Enjoy the wkend coming,
Kind regards. 
Ciao, Margi.


----------



## Harry Cobean (Jul 5, 2012)

Margi Cintrano said:


> Firstly, your Shrimp look very Cádiz - Huelva, Andalusia ... Gorgeous  langostinos blancos = wild White Prawns ... and then, the Central American Papaya ...
> 
> Then moving on to the curry & fresh veggies, looks quite interesting ... I shall jot it down ... and give it a try next week for an Office Lunch.
> 
> ...


looks can be deceiving i'm afraid margi.the prawns are malaysian organically farmed(allegedly!) & the papaya is a jamaican sunrise....far superior to the brazilian gold imo.the cherries are from the usa,the apricots from france,the baby aubergines are egyptian & the courgettes north wales!.so a truly international as well as healthy platter!
have a fab weekend too
harry


----------



## Harry Cobean (Jul 5, 2012)

Margi Cintrano said:


> Firstly, your Shrimp look very Cádiz - Huelva, Andalusia ... Gorgeous langostinos blancos = wild White Prawns ... and then, the Central American Papaya ...
> 
> Then moving on to the curry & fresh veggies, looks quite interesting ... I shall jot it down ... and give it a try next week for an Office Lunch, however, I prefer real ingredients without the packages. I do not suffer from high cholest. or high blood pressure. As a true fact, I have very low blood pressure and low cholest. like my Mom, and she is 95.
> 
> ...


hi margi
i replied before i saw your full post.the kara is real,practically the same ingredients as a can of coconut milk,just more filtered water & less coconut.in the absence of a palm in the garden i guess i have to run with the packaging.i too have healthy levels of cholesterol/blood pressure but eat healthily as a maintenance measure.we are indeed lucky,my mum is 97 & only has an aspirin each day for a bit of arthritis.in fact i must phone her now or she'll shout at me!
ciao
harry


----------



## CWS4322 (Jul 5, 2012)

I am unfamiliar with Kara--is it a coconut-milk based product?


----------



## Margi Cintrano (Jul 5, 2012)

Buonasera Harry,

Yes, quite a global dish ! 

Our prawns are local from Huelva primarily or Cádiz ... Papaya from The Dominican Republic, Brazil and Mexico ... or the Canary Islands ... 
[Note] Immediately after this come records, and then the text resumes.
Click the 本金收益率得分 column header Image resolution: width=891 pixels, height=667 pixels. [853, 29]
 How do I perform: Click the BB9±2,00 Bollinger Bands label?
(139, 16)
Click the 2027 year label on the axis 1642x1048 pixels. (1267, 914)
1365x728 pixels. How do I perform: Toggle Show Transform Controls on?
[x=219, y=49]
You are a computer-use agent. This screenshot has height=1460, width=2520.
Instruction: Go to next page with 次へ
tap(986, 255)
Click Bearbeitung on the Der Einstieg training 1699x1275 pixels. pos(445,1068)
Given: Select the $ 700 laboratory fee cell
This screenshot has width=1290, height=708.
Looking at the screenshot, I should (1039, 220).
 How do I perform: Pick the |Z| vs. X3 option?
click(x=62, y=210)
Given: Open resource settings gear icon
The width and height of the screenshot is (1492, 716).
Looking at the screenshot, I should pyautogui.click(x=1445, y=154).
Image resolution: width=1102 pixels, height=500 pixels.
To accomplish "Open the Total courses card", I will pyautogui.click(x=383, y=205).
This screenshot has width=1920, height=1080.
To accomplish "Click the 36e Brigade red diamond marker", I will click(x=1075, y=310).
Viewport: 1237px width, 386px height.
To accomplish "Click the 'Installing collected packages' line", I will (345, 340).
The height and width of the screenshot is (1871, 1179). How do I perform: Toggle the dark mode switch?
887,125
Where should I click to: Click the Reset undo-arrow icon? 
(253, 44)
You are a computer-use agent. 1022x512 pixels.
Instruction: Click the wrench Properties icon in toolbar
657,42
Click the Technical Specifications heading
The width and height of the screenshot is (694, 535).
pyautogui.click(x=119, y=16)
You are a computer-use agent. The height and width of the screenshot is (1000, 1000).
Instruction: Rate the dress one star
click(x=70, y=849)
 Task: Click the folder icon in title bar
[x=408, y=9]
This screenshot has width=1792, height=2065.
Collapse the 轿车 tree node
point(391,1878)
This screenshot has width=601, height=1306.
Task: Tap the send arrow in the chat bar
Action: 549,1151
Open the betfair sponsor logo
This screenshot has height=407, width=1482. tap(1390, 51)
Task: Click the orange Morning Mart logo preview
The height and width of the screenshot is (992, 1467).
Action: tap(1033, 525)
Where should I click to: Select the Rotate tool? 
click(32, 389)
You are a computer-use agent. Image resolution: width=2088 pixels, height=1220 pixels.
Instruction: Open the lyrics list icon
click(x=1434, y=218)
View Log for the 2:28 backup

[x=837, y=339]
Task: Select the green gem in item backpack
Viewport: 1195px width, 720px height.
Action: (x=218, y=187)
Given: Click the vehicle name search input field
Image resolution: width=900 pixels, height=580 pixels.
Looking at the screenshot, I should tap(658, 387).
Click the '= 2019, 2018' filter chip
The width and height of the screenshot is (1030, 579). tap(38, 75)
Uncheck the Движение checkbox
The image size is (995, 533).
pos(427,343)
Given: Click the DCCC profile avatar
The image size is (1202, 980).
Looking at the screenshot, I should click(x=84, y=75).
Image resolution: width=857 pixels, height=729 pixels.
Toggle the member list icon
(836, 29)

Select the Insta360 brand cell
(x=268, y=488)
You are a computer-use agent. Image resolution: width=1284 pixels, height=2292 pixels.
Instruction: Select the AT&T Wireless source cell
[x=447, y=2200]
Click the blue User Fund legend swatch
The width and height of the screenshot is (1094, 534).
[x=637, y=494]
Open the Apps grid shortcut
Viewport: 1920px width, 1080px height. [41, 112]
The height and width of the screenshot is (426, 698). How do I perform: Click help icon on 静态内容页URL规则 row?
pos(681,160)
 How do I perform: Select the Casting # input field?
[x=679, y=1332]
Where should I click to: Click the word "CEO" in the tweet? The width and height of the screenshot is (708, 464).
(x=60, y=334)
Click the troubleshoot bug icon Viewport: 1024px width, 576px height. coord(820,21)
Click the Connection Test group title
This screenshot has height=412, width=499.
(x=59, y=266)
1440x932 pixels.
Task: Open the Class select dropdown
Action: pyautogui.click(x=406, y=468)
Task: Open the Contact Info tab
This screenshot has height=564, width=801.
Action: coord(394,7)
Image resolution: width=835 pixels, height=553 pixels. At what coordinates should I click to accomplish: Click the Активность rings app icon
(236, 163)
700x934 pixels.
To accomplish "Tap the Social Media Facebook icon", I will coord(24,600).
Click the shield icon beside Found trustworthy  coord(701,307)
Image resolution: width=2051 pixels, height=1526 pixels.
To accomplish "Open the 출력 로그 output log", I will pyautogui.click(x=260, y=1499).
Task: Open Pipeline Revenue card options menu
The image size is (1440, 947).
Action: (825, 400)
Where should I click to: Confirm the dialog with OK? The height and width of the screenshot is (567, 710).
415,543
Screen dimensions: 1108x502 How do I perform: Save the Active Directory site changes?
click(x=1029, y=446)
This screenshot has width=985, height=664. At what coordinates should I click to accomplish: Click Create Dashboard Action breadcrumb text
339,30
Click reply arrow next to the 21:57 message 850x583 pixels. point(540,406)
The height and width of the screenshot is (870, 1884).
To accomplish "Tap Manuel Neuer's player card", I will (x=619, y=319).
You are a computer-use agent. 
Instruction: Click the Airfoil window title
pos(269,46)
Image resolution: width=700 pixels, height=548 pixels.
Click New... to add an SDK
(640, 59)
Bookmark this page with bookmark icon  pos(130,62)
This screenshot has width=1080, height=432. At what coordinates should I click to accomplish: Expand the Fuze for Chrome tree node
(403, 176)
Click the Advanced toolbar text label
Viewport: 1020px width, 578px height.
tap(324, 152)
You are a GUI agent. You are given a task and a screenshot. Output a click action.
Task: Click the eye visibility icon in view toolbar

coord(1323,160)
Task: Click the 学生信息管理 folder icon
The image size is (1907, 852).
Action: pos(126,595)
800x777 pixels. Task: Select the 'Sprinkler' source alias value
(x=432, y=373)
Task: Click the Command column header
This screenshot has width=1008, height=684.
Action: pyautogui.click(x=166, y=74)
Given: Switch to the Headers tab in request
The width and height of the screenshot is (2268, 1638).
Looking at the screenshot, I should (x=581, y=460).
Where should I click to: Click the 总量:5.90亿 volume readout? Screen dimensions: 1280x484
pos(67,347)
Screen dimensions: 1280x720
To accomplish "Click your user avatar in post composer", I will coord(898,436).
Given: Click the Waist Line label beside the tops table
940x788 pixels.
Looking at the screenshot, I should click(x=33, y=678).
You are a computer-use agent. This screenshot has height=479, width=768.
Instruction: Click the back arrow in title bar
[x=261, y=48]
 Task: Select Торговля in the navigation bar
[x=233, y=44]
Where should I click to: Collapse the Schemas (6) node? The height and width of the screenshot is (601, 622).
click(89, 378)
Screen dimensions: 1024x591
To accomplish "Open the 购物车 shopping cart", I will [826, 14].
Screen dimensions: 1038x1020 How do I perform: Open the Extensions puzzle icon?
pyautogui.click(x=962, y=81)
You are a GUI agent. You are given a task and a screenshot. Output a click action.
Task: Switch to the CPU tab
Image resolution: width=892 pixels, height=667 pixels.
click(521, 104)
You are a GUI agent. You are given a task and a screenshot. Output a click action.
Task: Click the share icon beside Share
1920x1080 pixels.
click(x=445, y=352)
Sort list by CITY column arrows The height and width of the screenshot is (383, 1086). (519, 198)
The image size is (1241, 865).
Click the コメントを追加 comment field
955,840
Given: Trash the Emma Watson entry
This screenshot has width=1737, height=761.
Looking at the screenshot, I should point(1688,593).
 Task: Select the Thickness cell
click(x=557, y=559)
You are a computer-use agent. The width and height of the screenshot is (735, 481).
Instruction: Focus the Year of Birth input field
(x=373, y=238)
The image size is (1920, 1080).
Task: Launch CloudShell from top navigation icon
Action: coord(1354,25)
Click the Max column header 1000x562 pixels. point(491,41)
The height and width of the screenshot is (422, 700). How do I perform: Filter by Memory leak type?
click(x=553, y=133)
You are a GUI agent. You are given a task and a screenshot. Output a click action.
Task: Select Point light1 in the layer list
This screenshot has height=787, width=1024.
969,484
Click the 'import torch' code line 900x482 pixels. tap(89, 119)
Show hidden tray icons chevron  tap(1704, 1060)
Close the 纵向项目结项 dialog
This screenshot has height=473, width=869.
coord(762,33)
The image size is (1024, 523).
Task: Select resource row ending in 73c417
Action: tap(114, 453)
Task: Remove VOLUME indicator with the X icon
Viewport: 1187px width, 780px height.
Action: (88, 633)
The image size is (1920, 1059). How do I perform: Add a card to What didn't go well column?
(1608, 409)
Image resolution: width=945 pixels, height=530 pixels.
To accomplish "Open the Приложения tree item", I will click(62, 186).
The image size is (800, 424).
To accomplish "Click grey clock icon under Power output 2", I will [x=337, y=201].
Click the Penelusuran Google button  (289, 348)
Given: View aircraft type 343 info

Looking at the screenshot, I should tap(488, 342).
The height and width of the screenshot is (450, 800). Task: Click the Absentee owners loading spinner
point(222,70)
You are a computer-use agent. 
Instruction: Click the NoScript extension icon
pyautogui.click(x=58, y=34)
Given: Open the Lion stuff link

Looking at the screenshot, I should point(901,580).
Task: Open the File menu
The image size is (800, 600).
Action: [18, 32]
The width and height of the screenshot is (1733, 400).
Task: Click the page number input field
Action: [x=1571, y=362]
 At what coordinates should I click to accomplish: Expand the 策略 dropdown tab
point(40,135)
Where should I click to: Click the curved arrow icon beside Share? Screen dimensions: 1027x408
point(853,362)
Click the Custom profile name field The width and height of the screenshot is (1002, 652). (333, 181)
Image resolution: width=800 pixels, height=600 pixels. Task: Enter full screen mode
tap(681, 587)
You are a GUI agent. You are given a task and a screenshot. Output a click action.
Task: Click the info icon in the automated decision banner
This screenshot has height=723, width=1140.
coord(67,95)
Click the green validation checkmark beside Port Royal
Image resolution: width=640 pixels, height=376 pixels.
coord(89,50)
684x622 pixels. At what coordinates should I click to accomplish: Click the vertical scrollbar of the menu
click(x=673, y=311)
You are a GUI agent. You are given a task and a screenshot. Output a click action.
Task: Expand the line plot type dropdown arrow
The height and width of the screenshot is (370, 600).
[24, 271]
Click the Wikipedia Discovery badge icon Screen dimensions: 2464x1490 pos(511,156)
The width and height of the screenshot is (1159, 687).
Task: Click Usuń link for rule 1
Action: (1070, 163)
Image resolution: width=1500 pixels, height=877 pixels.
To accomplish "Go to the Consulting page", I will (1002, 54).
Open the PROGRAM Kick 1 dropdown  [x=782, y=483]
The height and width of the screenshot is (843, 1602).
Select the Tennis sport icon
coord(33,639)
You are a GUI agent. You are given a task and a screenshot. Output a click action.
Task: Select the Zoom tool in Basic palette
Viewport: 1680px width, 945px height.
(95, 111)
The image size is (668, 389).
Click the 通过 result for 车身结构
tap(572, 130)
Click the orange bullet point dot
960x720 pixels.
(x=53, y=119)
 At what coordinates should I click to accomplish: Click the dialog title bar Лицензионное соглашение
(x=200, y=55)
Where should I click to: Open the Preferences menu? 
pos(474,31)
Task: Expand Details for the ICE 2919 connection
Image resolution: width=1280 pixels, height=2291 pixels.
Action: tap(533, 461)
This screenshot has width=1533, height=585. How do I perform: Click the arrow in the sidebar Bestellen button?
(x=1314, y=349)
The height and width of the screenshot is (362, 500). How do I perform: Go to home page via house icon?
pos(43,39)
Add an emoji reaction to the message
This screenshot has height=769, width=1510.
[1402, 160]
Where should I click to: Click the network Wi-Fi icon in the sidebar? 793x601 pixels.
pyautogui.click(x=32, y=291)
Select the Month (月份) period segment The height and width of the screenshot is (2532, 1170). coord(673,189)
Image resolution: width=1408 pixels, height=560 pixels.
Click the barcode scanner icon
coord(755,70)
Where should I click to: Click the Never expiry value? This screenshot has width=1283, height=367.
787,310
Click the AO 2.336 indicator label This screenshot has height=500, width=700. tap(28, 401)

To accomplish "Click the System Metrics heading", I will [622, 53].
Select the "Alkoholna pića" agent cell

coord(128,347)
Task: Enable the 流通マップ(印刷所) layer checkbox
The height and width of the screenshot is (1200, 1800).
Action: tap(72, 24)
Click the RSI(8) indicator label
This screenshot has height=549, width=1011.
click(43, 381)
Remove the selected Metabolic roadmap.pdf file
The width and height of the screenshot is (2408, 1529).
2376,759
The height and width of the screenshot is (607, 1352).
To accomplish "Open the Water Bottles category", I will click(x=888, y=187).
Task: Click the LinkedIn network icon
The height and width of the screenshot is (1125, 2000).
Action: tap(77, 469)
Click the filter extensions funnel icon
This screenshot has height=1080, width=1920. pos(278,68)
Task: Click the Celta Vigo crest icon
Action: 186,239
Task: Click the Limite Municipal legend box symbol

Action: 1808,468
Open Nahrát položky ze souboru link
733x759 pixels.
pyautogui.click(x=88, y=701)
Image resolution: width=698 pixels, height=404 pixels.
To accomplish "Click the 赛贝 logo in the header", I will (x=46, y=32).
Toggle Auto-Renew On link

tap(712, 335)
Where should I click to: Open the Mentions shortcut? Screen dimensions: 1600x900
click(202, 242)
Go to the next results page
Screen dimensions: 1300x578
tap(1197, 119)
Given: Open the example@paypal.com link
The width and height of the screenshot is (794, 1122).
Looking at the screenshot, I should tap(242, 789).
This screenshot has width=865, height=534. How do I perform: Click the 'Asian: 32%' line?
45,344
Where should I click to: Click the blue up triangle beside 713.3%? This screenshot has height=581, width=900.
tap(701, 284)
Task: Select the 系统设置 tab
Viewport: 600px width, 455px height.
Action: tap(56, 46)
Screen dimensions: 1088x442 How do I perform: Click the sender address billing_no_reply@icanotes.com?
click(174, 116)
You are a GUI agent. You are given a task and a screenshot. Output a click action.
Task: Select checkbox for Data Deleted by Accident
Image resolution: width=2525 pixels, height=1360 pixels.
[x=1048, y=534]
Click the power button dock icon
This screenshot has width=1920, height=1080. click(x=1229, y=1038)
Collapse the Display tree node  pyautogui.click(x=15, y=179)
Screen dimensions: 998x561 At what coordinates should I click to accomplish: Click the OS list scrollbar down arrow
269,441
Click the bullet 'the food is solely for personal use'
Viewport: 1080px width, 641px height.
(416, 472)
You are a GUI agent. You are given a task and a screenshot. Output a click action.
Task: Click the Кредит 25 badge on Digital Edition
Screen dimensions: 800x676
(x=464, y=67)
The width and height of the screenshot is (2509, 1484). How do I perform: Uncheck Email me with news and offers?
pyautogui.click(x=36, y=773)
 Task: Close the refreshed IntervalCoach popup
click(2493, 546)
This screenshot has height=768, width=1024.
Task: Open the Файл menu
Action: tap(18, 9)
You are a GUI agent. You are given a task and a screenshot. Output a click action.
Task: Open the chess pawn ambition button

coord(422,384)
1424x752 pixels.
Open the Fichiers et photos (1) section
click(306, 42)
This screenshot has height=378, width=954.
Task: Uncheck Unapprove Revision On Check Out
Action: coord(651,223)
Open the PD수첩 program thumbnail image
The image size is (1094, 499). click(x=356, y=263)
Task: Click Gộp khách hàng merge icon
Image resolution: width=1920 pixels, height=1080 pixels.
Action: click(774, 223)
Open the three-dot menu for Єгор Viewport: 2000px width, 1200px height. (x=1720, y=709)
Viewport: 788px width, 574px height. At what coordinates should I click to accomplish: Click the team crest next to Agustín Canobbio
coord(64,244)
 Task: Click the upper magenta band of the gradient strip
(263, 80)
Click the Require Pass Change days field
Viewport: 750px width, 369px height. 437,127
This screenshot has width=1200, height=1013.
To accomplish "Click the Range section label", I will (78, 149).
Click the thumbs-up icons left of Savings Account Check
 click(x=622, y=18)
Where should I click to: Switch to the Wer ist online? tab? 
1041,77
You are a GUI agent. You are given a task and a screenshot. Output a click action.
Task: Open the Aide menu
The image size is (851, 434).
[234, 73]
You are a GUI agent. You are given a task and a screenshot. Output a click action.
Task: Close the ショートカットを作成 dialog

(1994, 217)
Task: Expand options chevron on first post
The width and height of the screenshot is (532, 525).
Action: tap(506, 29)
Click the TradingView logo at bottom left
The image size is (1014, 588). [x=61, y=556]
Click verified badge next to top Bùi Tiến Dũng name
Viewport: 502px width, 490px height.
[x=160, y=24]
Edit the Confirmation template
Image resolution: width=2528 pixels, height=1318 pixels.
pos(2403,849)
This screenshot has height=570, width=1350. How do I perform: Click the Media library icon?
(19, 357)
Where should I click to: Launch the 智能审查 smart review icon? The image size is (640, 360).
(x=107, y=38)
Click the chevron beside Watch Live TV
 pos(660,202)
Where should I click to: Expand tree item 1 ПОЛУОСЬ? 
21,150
We do not import cherries ( we have a large crop in Valle de Jerte in Extremadura ) and Apricots from Almeria & southern Murcia on the southeast coast. 

Most of our aubergines and corgettes ( eggplants and zucchini ) are also from Almeria and Valencia or Sicilia. 

In Italia, Sicilia is aubergine country as well Basilicata & southern Puglia in the southeast Adriatic. 

This is a good recipe for an office lunch ... 
It is interesting that Spain primarily imports fruit from its former discoveries in the Americas and Caribe and the same for the UK ... 

We export a tremendous amount of warm climate sub tropical fruit to Belgium, Holland, France, Germany and the Scandinavian Countries as well. 

I doubt we have this Kara Product; and I am highly allergic to Soy ... Does Kara have Soy in it ?  

What could I substitute ? Real Coconut Milk from the Canary Islands ?

Thanks for your interesting import story. 
Ciao.
Have nice evening.
Margi.


----------



## Harry Cobean (Jul 5, 2012)

CWS4322 said:


> I am unfamiliar with Kara--is it a coconut-milk based product?


sure is cws,freshly pressed coconut.canned coconut is a mixture of coconut & water,i think kara keep the calories/fat down by having a higher %age of water,i use it wherever i would have used milk in the past.only real dairy i eat is in cheese & yogurt:
Kara Dairy Free | Home |
there are a few recipes on the site,hope you can find some over there,i like it!


----------



## Harry Cobean (Jul 5, 2012)

Margi Cintrano said:


> I doubt we have this Kara Product; and I am highly allergic to Soy ... Does Kara have Soy in it ?
> 
> What could I substitute ? Real Coconut Milk from the Canary Islands ?
> 
> ...


hi margi
i would normally use "regular" canned coconut in my curries but sometimes i use kara to be ultra healthy.if you click on the link that i posted in my reply to cws it states "soy,cholesterol & lactose free & suitable for coeliacs etc" so i guess it covers all corners.it doesn't have the depth of flavour that canned coconut has which is why i add a pinch of sugar to my curry & some corn starch for consistency.don't know about canary island coconut milk.are you sure it is produced there?.i've been to most of the islands & have seen plenty of coconut palms but mainly as decorative plants.apparently they rarely fruit & when they do,bear few nuts.maybe it's imported from the african mainland & packaged there?.my favourite brand is dunns river which is produced in the "far east"
ciao
harry


----------